Trust and Probate Litigation partner Emma Holland and Divorce and Family senior associate Jenny Duggan spoke at a conference on gender and inclusivity in international families organised by the International Association of Young Lawyers (AIJA) on 23 June 2022. Emma and Jenny co-moderated a panel discussing ‘The End of The Rainbow – Disputes within LGBTQ+ Families’. Members of the panel included lawyers from Brazil, Switzerland, France and Spain.

The panel recognised that many of the issues they wanted to discuss had arisen because the law has not kept pace with the evolution of the concept of the modern family, which has caused particular issues for the LGBTQ+ community.
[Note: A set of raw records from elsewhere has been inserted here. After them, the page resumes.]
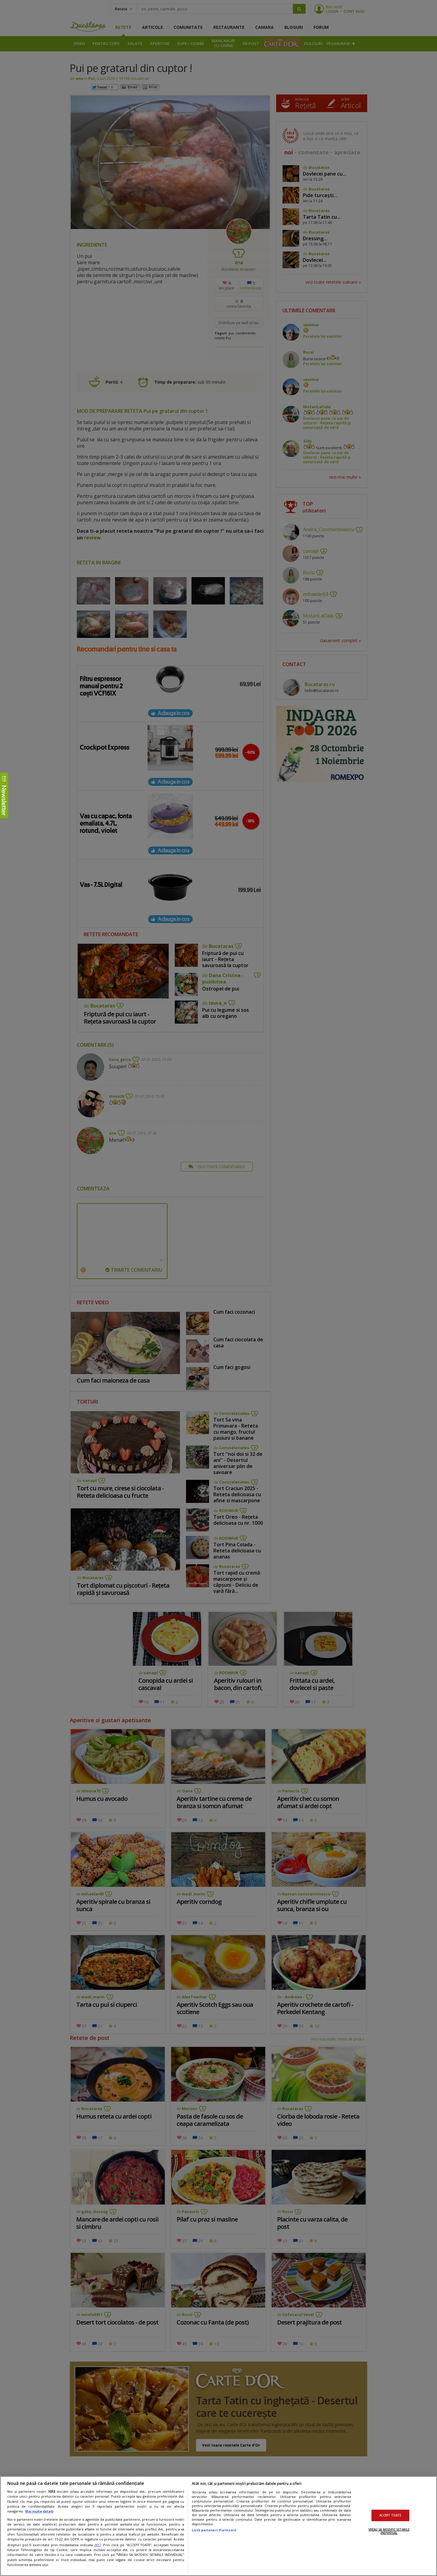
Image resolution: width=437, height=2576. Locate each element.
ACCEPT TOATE (390, 2515)
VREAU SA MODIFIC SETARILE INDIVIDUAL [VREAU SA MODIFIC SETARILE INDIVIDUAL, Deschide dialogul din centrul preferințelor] (388, 2531)
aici (97, 2544)
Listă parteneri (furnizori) (214, 2530)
This is not helped by outmoded terminology that fails to take into account evolving societal attitudes and developments in reproduction technology.
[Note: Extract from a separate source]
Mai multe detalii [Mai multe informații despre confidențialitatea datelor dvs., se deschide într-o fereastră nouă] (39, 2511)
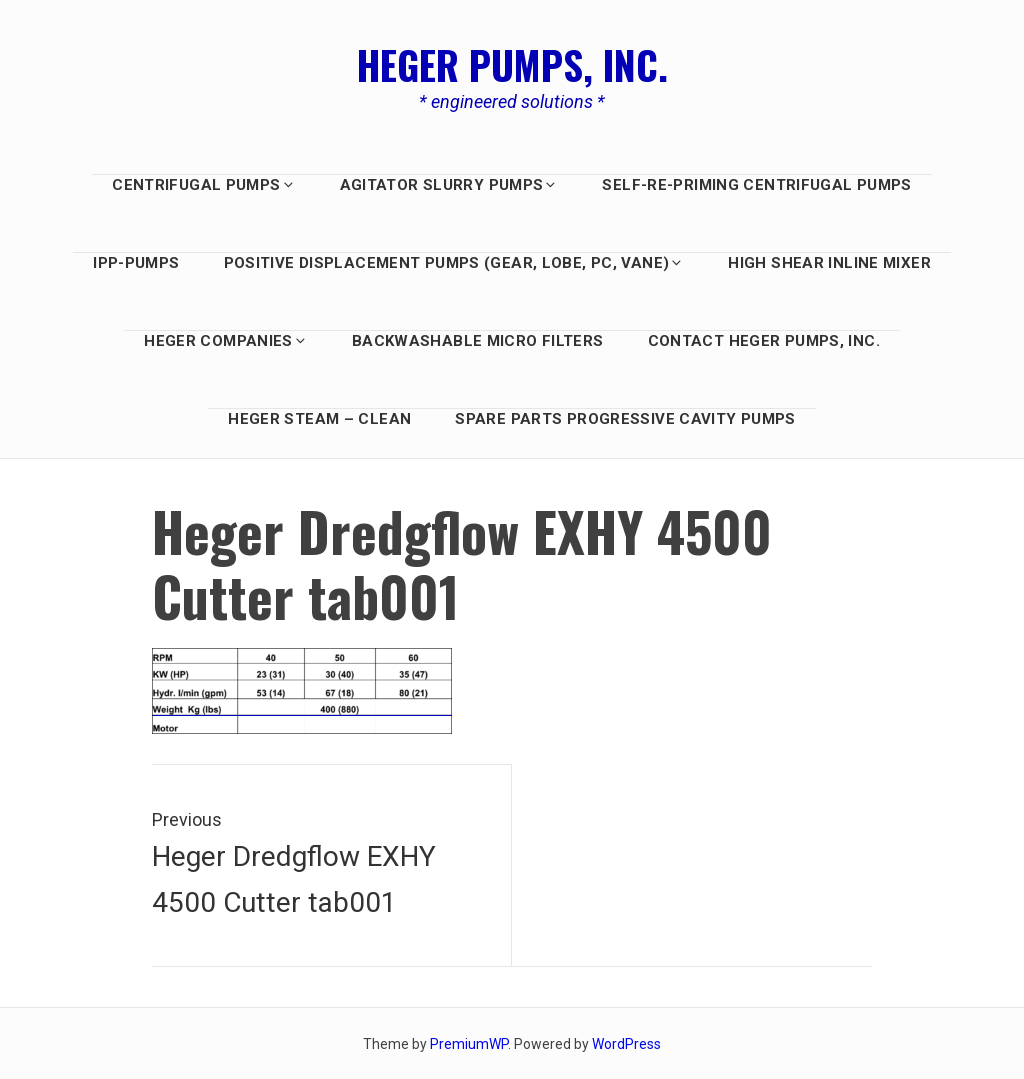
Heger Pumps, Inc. (512, 64)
The topics covered included:

 

Marriage, divorce and cohabitation of same-sex couples

The panel reflected on the status of same-sex spouses and civil partners in their respective jurisdictions and the protections afforded to cohabiting same-sex couples. It was observed that cohabitees tend to have far less default protection, although, in Spain and France, there was some legal acknowledgement of their status. There was a discussion about the developments in the pipeline for changes in the status quo for same-sex couples, particularly in Switzerland, which has introduced marriage for all as of 1 July 2022.

 

Disputes arising from wealth planning steps for LGBTQ+ families

The panel considered how the traditional wording used in wills and trusts fails to accommodate LGBTQ+ families. It was interesting to observe that none of the jurisdictions considered appears to have statutory definitions of family. It seems common law jurisdictions look at the intestacy rules, while civil law jurisdictions are often guided by the forced heirship provisions. The panel explored whether the courts in their respective jurisdictions would assist if the wording is not fit for purpose, for example, if there is a lack of clarity as to whether same-sex spouses or non-biological children are included. It then moved on to consider the non-court solutions that are available. The perspectives of the different jurisdictions were wide-ranging, particular as some did not recognise trusts.

 

Cross-border issues concerning children

The discussion explored the legal recognition of parents within the LGBTQ+ community, particularly when there is an international relocation. It then touched upon issues arising from surrogacy arrangements, particularly on the parents’ separation. The panel shared observations on the fall in international adoptions before the session, but time did not allow it to be discussed on the day.

All the jurisdictions represented had made progress in recognising the rights and needs of the LGBTQ+ community. However, the panellists agreed that more could be done to improve the situation and address how the concept of the modern family continues to evolve.